#### EXERCISE BRIEF:
Pick out each line below containing "computer".

#### INFORMATION PROVIDED:
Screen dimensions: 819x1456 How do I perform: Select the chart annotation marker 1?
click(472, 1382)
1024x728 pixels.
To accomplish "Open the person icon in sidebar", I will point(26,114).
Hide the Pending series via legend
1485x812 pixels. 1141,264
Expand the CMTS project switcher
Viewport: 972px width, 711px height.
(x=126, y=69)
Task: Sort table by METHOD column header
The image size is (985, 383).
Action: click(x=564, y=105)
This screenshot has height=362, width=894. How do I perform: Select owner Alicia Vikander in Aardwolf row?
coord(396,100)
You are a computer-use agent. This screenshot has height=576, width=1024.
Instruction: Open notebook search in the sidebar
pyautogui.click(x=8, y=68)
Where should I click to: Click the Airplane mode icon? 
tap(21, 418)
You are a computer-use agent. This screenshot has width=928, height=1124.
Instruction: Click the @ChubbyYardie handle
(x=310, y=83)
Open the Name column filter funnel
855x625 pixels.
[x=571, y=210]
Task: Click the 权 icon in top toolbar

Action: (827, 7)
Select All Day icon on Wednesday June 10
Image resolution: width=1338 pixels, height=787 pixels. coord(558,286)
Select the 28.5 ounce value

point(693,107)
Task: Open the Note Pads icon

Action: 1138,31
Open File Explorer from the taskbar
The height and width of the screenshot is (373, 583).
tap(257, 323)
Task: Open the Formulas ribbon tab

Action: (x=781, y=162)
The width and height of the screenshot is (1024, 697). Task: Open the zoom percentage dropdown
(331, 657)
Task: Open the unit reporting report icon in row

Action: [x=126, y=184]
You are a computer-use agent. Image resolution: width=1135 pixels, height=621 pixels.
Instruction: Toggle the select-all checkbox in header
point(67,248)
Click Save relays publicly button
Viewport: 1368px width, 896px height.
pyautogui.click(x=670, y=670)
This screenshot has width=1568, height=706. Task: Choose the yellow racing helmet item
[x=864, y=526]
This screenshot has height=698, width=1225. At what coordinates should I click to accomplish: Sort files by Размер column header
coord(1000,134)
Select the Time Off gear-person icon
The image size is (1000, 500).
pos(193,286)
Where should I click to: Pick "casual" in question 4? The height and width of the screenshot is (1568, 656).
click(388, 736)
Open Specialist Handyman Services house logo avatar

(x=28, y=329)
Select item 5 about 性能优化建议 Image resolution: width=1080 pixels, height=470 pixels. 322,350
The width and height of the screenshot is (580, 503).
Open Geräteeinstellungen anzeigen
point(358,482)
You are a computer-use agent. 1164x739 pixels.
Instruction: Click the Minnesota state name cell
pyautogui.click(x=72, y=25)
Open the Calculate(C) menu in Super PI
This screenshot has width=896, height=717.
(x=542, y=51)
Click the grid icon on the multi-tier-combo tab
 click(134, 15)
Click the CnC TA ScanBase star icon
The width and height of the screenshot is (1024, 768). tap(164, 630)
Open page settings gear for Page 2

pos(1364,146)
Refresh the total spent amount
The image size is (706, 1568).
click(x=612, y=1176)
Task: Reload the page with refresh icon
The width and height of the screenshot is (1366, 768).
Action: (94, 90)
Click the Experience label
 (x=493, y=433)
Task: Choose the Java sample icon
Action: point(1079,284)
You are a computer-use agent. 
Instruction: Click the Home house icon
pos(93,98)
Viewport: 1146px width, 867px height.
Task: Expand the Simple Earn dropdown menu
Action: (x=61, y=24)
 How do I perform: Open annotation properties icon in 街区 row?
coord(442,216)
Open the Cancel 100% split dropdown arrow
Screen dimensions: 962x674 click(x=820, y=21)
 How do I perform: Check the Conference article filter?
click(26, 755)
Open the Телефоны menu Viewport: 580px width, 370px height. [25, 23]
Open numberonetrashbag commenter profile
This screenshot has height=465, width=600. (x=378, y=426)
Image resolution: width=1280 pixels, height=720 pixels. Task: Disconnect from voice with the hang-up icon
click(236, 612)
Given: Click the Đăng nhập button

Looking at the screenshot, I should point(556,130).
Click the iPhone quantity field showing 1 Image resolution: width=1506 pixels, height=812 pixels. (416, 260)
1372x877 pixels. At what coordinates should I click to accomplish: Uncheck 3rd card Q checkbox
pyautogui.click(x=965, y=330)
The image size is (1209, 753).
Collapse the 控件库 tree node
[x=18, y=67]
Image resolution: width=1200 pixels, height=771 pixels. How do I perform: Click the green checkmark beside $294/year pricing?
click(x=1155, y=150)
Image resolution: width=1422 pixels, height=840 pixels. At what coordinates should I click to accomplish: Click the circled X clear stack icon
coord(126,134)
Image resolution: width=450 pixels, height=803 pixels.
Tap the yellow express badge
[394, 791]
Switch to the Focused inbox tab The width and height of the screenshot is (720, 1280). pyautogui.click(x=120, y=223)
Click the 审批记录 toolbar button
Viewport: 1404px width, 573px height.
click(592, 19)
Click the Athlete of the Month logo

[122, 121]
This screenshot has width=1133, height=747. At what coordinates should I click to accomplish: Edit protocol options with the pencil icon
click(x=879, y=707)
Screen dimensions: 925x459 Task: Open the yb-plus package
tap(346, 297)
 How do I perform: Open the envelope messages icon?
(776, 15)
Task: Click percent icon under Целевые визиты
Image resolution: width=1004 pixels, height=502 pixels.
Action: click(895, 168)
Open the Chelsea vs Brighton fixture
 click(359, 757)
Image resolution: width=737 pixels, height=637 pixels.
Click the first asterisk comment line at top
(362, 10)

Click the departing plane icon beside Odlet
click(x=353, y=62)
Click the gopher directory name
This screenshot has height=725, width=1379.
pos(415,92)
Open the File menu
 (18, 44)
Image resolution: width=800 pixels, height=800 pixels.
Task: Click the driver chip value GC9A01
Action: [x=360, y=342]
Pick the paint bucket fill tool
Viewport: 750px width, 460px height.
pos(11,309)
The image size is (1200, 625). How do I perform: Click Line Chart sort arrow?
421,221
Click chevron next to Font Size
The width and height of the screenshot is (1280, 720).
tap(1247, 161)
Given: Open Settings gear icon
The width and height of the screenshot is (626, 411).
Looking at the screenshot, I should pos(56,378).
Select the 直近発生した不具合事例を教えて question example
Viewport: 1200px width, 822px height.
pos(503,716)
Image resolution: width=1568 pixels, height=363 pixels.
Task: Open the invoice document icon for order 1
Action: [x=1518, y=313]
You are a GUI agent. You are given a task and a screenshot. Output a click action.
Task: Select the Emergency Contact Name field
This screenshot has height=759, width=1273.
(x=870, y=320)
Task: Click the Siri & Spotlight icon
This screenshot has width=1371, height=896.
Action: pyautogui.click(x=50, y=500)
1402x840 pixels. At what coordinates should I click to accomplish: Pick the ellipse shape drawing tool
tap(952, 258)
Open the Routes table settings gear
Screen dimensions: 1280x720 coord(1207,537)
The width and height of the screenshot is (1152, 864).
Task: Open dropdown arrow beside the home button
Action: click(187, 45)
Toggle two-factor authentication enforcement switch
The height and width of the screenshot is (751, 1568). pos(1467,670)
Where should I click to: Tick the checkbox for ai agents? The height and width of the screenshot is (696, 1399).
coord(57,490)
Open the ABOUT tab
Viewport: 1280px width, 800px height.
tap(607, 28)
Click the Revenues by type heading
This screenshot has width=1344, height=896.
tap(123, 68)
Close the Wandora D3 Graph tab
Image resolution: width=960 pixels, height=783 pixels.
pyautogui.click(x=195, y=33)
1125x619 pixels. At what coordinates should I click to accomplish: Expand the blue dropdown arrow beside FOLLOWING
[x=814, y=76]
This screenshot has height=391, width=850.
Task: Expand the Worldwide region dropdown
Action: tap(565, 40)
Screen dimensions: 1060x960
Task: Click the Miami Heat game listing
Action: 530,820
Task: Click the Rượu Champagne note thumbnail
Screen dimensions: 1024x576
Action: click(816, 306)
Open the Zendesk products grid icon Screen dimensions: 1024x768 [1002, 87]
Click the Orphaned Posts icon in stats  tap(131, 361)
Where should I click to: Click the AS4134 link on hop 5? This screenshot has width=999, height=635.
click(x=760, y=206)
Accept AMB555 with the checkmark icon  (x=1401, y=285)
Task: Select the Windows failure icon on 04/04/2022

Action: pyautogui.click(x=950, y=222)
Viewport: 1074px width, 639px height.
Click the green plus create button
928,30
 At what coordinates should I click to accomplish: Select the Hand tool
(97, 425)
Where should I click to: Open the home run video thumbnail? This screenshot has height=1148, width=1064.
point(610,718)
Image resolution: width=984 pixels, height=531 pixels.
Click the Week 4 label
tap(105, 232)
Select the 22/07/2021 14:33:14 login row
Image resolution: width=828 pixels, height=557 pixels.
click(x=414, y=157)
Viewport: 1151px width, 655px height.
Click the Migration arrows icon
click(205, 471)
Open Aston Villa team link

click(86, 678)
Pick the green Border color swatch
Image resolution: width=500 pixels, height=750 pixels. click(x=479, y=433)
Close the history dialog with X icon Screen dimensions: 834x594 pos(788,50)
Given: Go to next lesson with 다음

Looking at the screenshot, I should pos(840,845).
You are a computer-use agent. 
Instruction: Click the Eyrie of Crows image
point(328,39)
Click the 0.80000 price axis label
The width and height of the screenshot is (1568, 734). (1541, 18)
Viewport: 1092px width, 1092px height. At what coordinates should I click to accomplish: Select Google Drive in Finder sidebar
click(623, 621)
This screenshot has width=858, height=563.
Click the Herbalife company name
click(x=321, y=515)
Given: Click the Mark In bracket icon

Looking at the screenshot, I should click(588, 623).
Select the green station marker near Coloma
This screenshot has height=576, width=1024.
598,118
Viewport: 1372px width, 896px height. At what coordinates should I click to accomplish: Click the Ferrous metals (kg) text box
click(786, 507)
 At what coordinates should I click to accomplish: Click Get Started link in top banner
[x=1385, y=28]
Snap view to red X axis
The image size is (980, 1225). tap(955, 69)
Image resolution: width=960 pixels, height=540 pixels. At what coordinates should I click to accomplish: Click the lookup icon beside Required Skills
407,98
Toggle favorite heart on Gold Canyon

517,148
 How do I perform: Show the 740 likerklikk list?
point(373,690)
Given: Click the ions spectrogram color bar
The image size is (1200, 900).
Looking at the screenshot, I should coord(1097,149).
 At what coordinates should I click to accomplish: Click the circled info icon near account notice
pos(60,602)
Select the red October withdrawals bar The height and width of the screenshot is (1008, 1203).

#### OUTPUT OF THE TASK:
You are a computer-use agent. This screenshot has height=576, width=1024.
You are a computer-use agent. This screenshot has width=928, height=1124.
You are a computer-use agent. Image resolution: width=1135 pixels, height=621 pixels.
You are a computer-use agent. 1164x739 pixels.
You are a computer-use agent. 
You are a computer-use agent. 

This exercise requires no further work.